Practice isn’t making anyone perfect this year. But it’s at least making things feel more normal for the Goshen High School band.
They are getting ready for their annual holiday concert, but just like everything else in 2020, nothing about it is traditional.
"Bell covers, lots of distance between the kids," Cox said.
The audience of parents limited to two per student.
"We got to stay at 25% which is, you know, I don't think we'll go over that, because everybody's kind of like, yeah, we're gonna Livestream it," he said.
And one of the biggest changes for Goshen high school’s band? A change of venue.
"So usually, it's on stage, we've got it decorated with Christmas trees and holiday lights. And now it's in the main gym with you know, fluorescent lights. And in a tarp, we put a tarp down so we can try and keep the basketball floor. Nice, because you know, you'd have 80 chairs and stands out there," he said.
And it’s not just the aesthetics, Cox is expecting the concert to sound different too.
"Most definitely. We're meant to be on the stage. And so this went on some has been a concert band state finalists for many, many years. And we have a certain sound that we go forward and it's based about being in the auditorium and, you know, being somewhat close, so that you can hear each other.

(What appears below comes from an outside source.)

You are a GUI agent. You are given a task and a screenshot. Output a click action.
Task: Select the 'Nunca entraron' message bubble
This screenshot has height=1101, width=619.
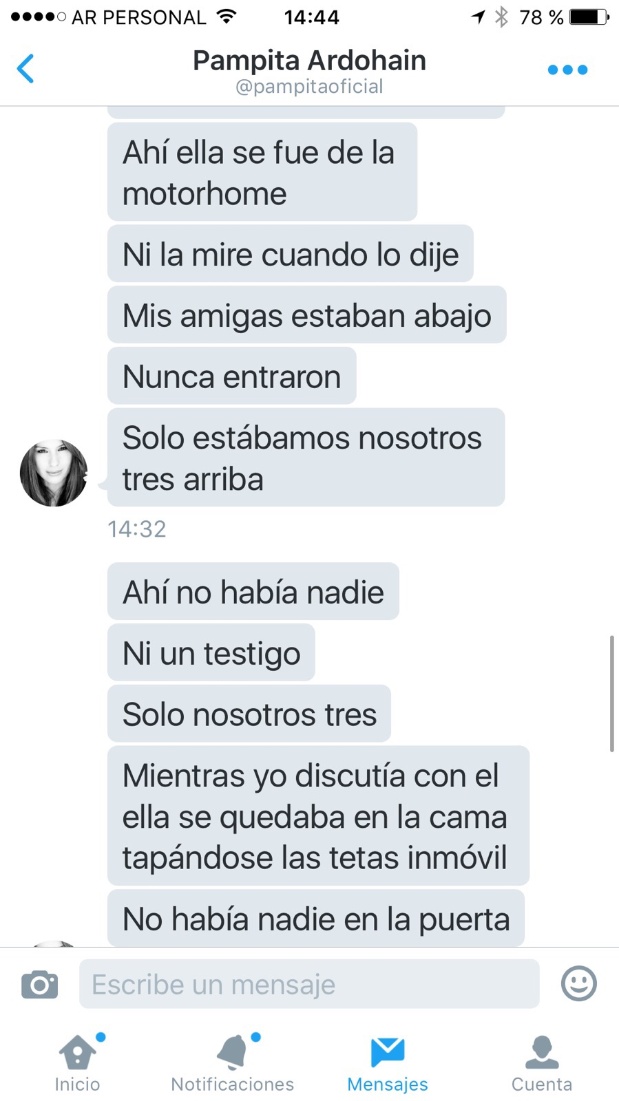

That'll all go away tonight. We're just praying. We make it through without stopping, so it will it'll affect the sound," he said.
A band program known nationally just trying to survive locally.
“I mean, we're historically we're a state finalist and a semi-finalist at nationals. So yeah, I mean, and that's a lot of the draw to the program is our successes. And so without the, you know, not being able to have those successes right now, it kind of limits the attraction for some people," Kaufman said.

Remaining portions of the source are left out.